Work to complete »
Select the lines of the records containing the word "computer" and list them.

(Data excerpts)
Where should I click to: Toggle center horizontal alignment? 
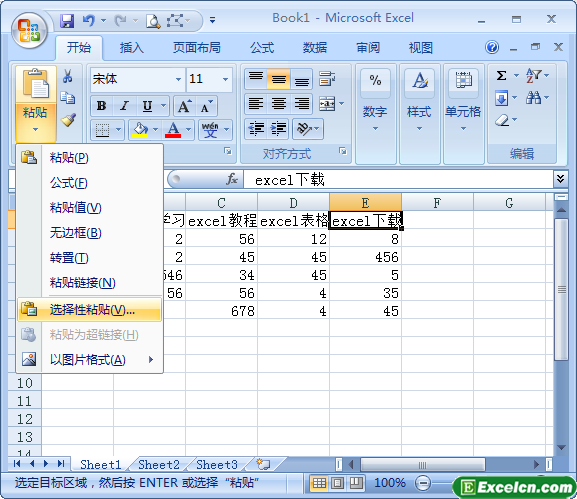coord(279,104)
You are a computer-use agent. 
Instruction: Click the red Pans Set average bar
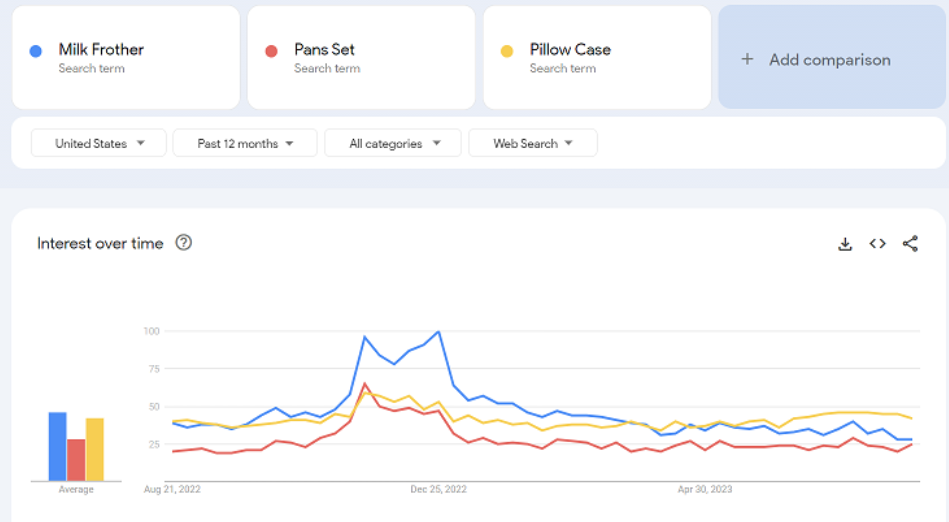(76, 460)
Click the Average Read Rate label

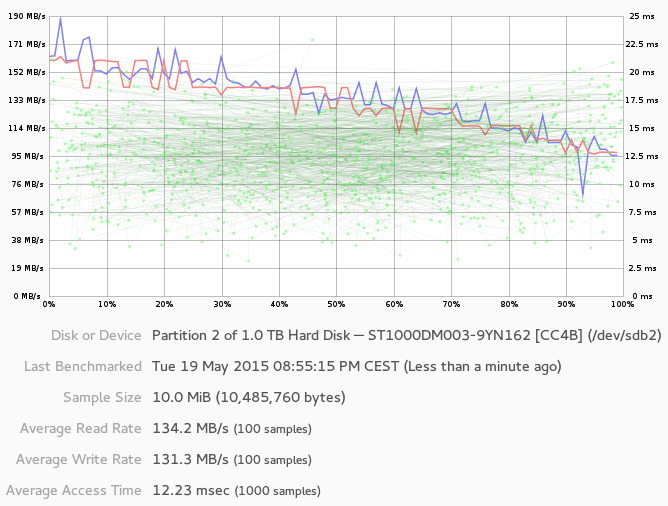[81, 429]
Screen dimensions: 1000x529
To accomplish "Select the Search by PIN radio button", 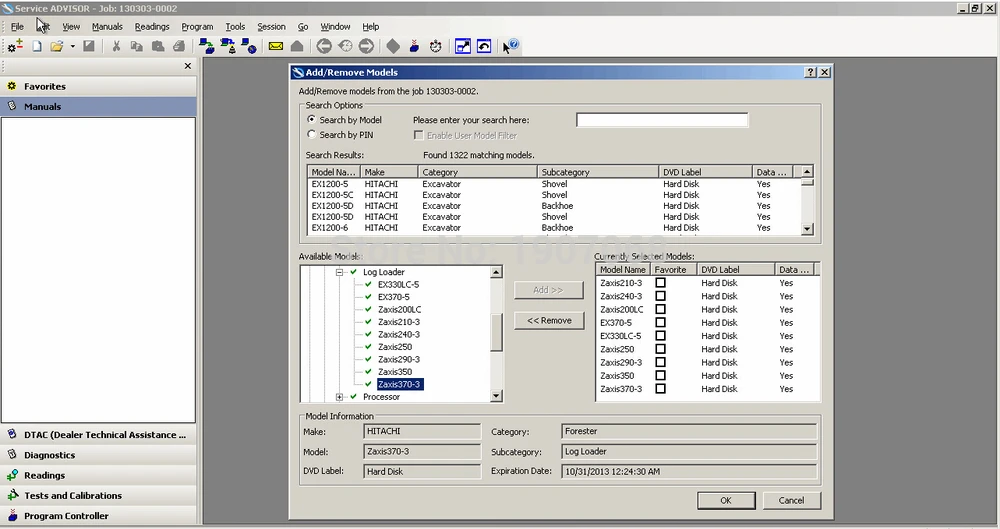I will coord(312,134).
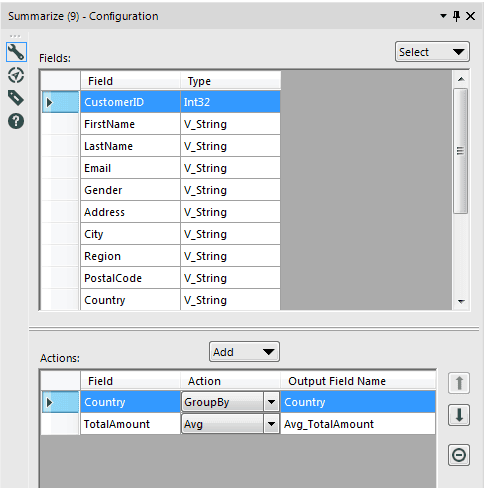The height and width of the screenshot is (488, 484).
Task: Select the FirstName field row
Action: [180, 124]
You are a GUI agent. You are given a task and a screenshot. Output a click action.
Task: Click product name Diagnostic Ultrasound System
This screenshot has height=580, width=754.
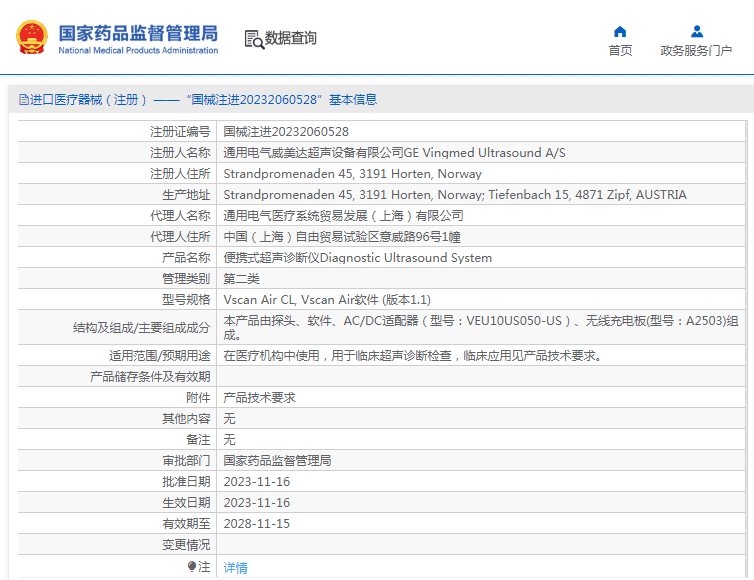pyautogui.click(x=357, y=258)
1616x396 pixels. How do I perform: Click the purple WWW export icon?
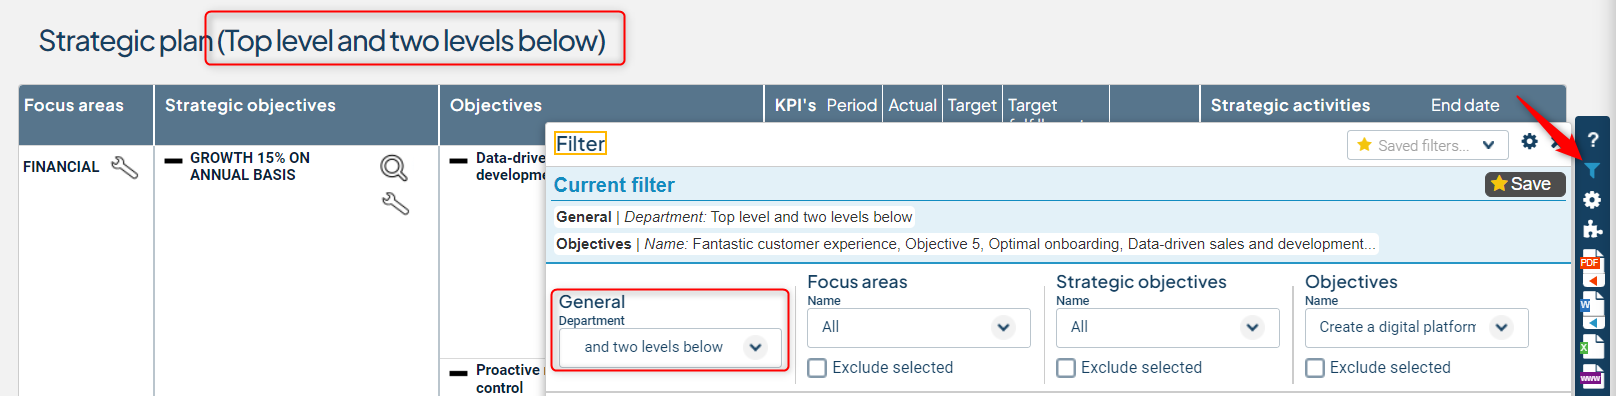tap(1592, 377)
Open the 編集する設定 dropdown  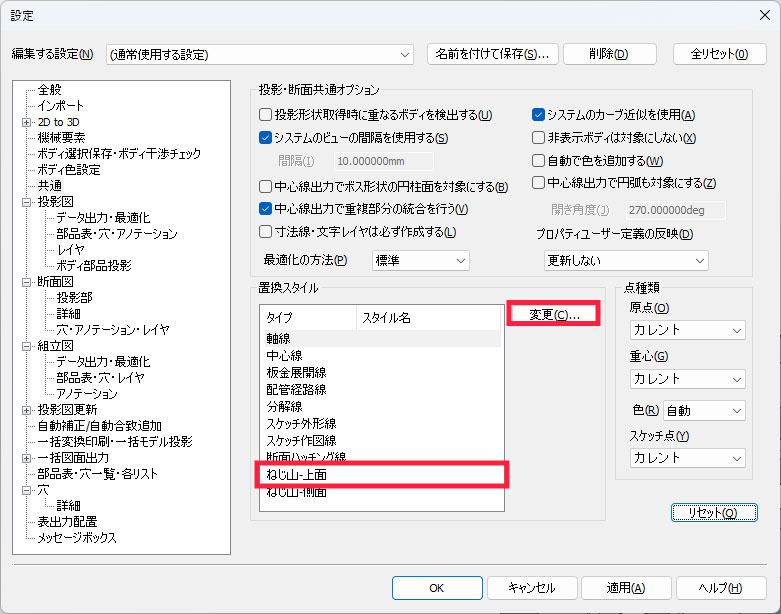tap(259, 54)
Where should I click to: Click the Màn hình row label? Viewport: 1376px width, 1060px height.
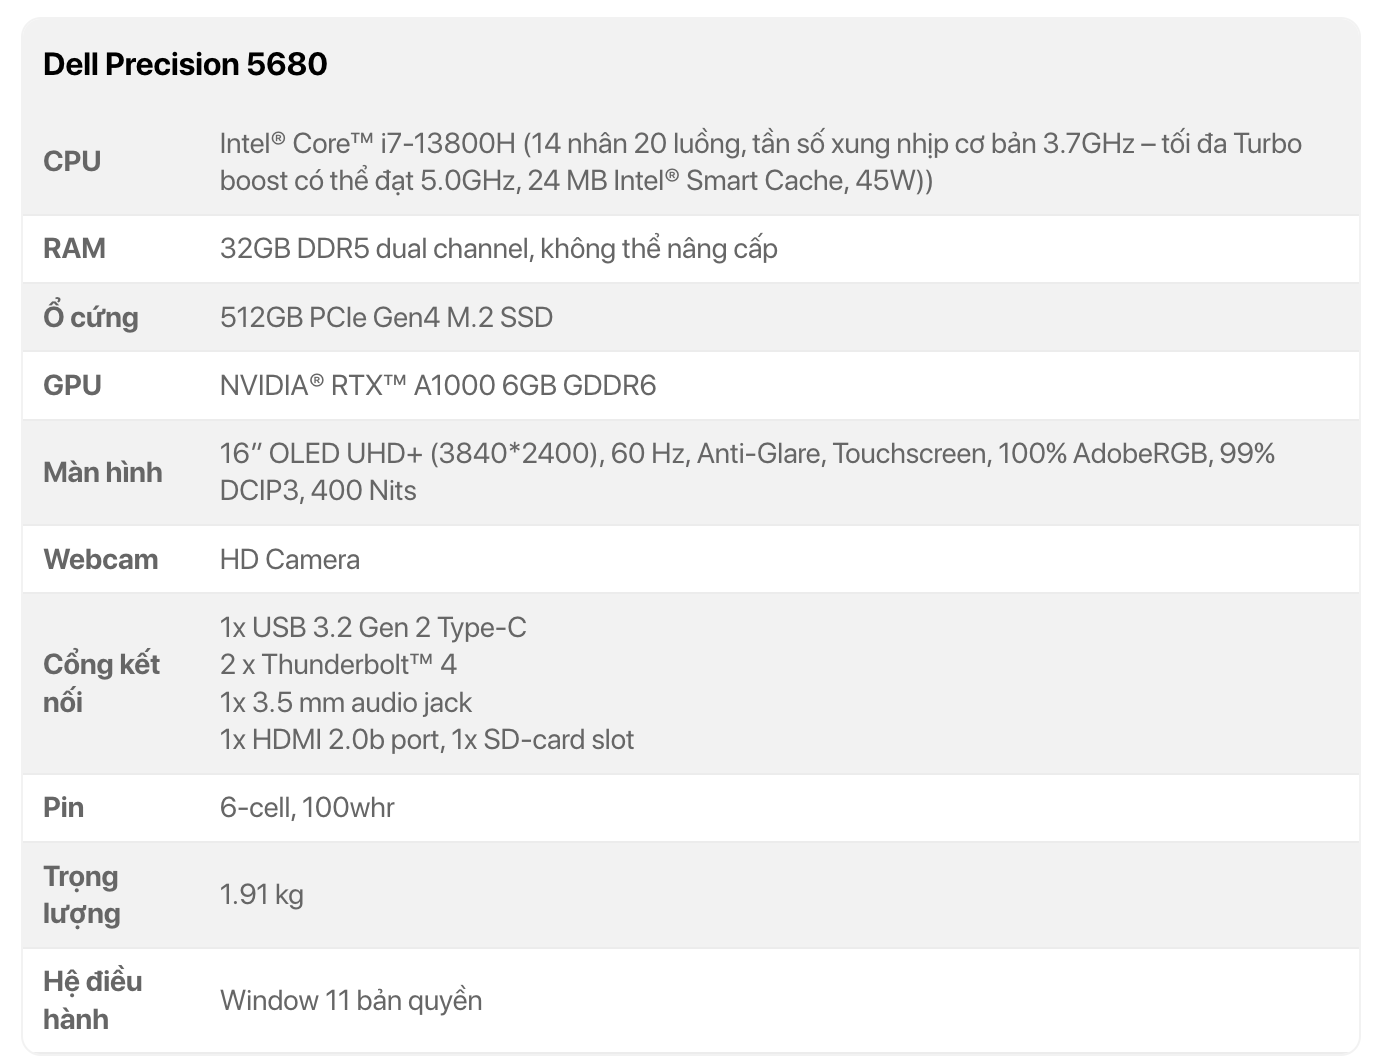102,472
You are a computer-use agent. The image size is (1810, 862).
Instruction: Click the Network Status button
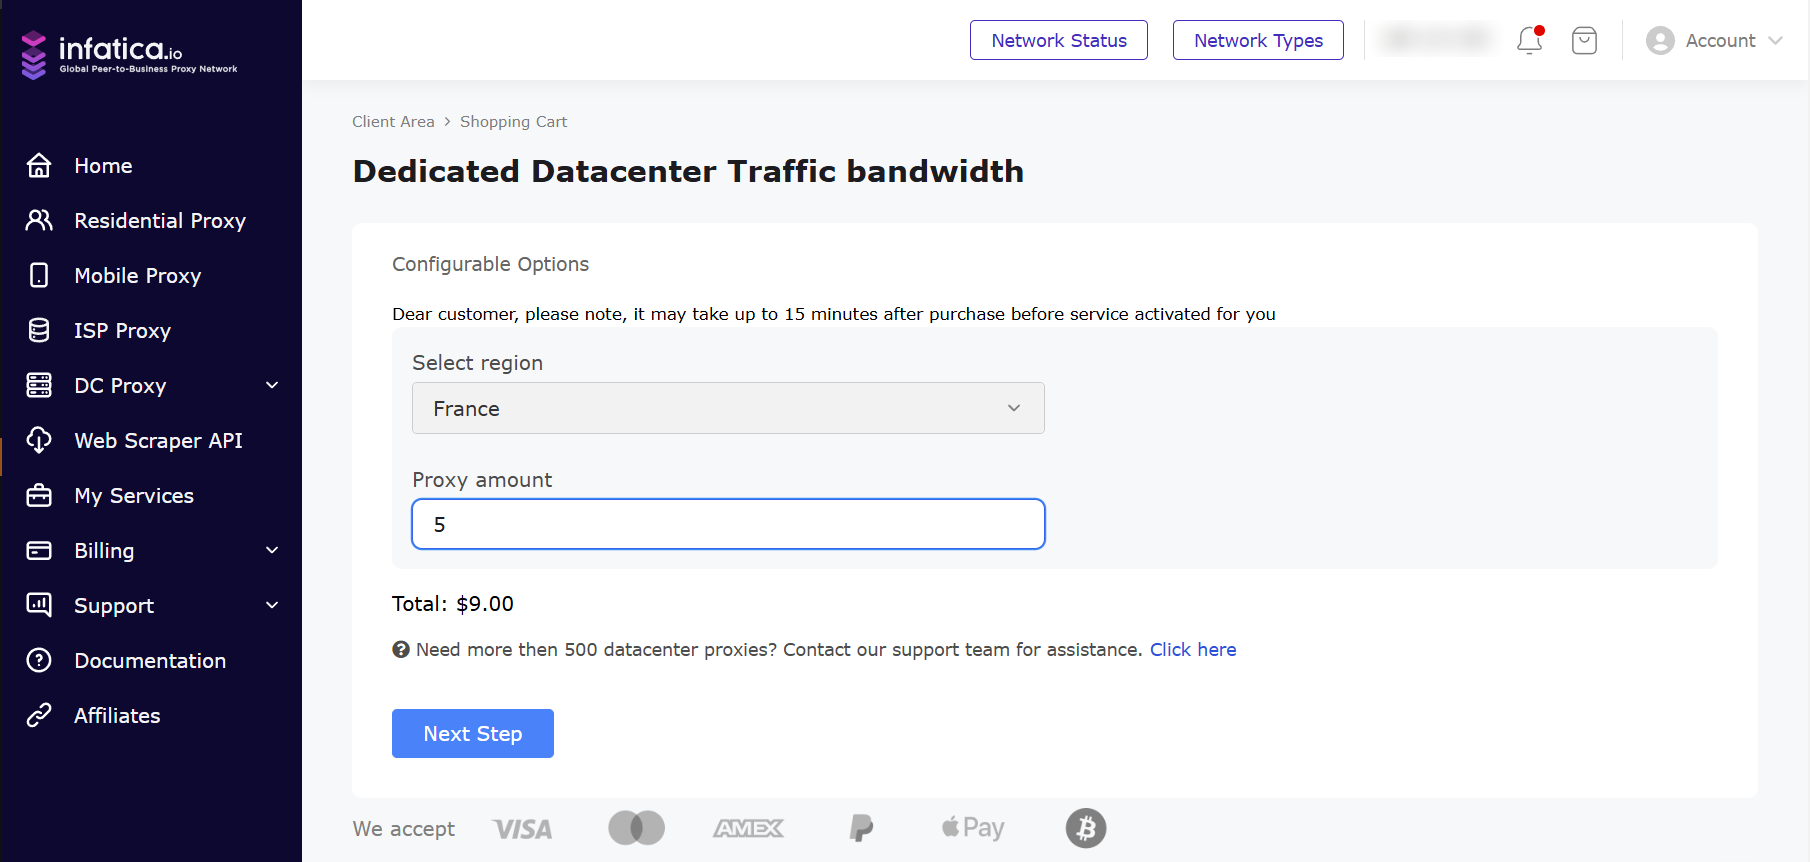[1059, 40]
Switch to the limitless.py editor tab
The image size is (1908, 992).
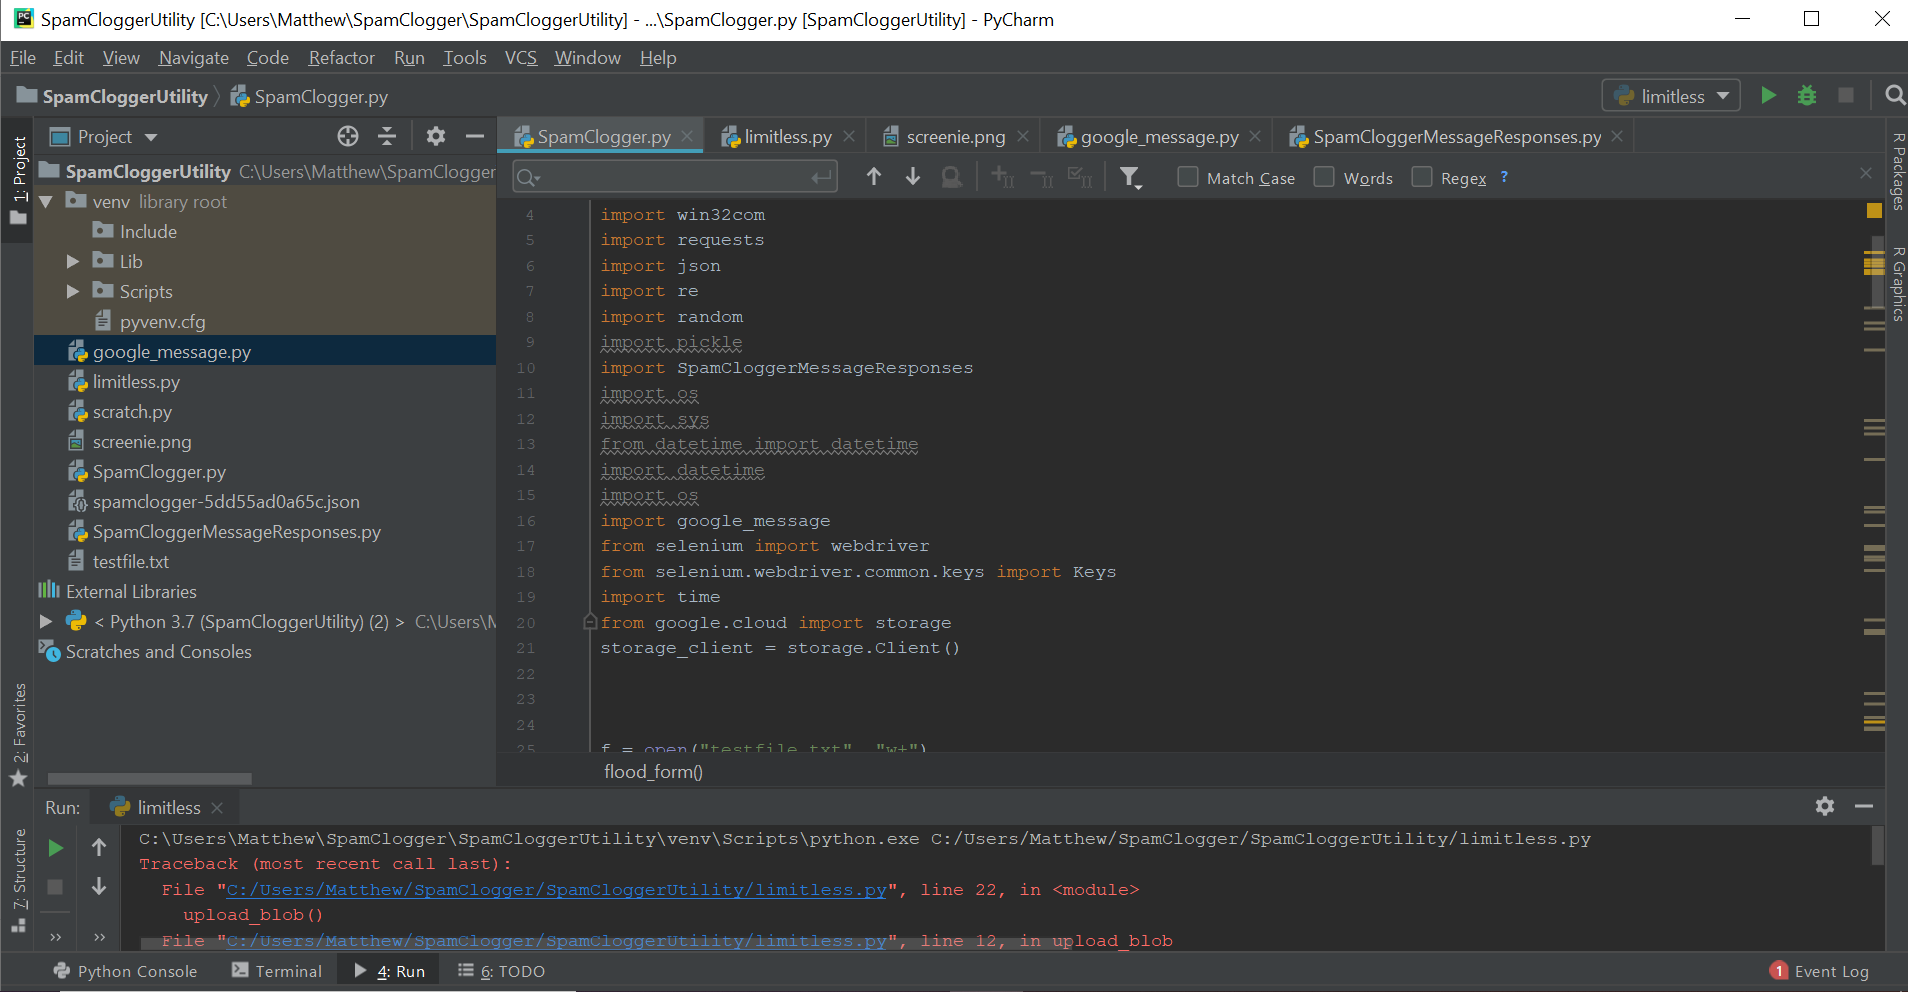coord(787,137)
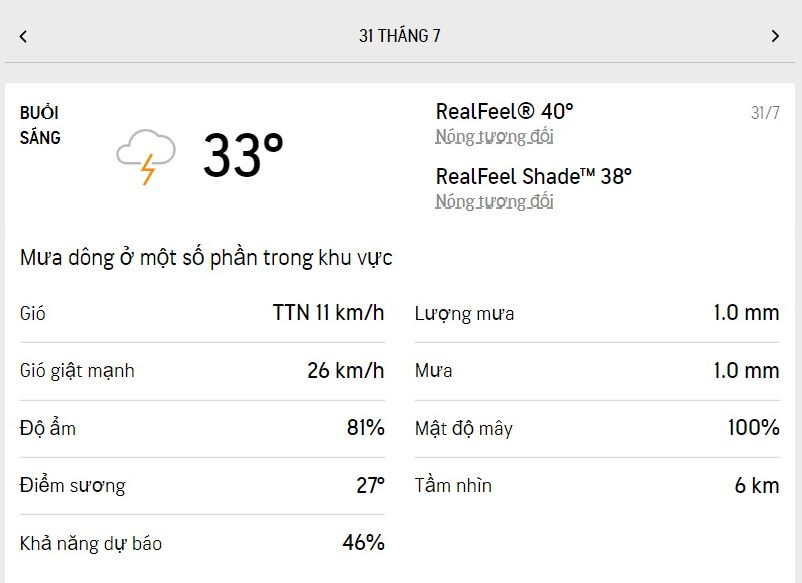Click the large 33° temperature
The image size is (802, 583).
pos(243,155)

The completed task »
You are a computer-use agent. 
You are a computer-use agent. The image size is (1810, 862).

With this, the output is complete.